#### [WHAT IS NEEDED]
The following data is to be repeated exactly, its pictures excluded.

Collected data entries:
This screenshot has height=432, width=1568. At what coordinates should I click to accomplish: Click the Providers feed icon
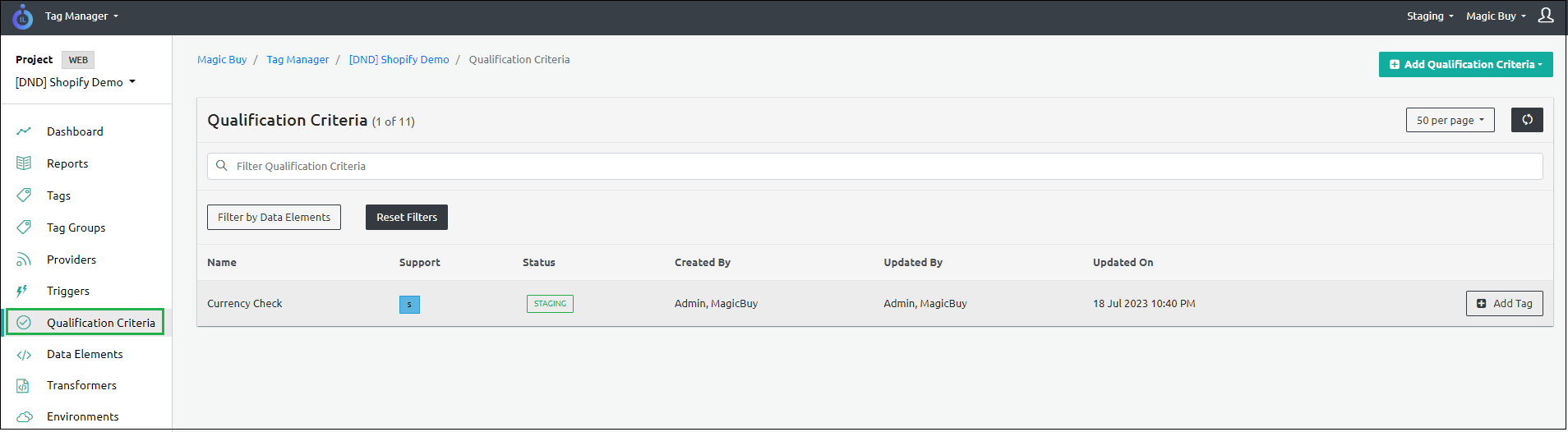coord(24,260)
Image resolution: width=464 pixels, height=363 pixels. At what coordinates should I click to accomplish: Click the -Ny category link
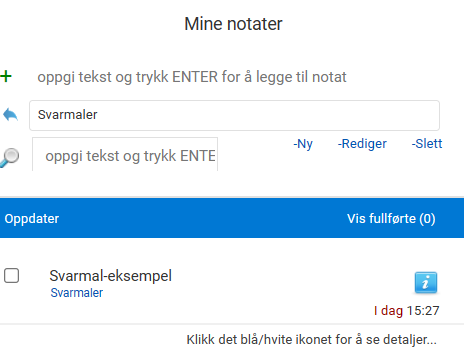303,144
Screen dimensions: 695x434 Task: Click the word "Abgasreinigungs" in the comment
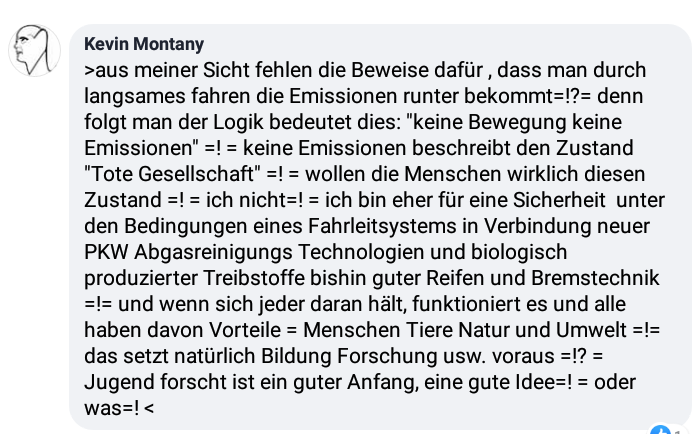click(x=213, y=252)
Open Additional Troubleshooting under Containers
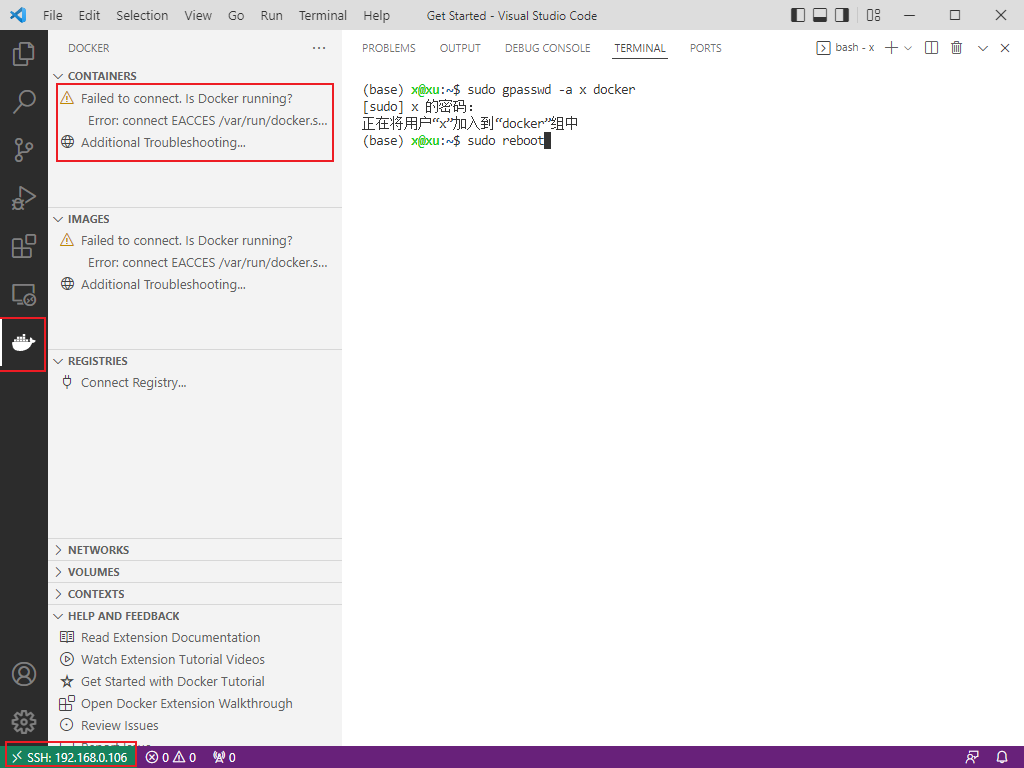 [x=163, y=142]
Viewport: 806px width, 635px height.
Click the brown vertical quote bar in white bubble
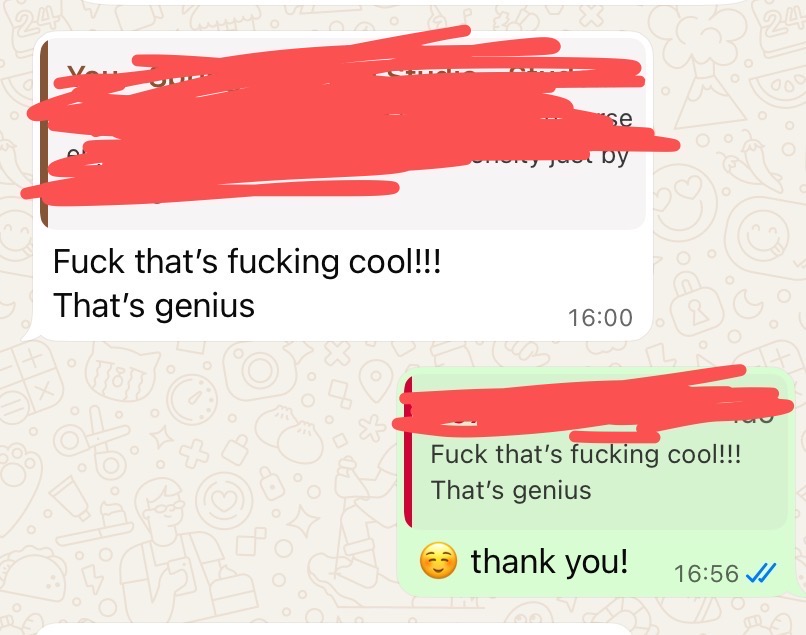(x=44, y=134)
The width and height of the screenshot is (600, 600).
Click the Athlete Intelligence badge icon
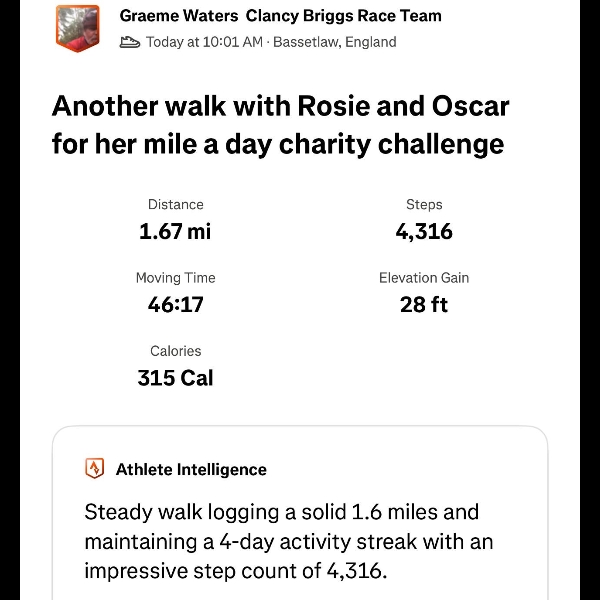95,469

#### [ANSWER SPACE]
This screenshot has height=432, width=1568. At what coordinates should I click to accomplish: Click the Providers feed icon
coord(24,260)
Image resolution: width=464 pixels, height=363 pixels. At what coordinates should I click to accomplish: Click the -Ny category link
303,144
Screen dimensions: 695x434 Task: Click the word "Abgasreinigungs" in the comment
click(x=213, y=252)
Open Additional Troubleshooting under Containers
 [x=163, y=142]
Viewport: 806px width, 635px height.
Click the brown vertical quote bar in white bubble
(x=44, y=134)
The width and height of the screenshot is (600, 600).
Click the Athlete Intelligence badge icon
95,469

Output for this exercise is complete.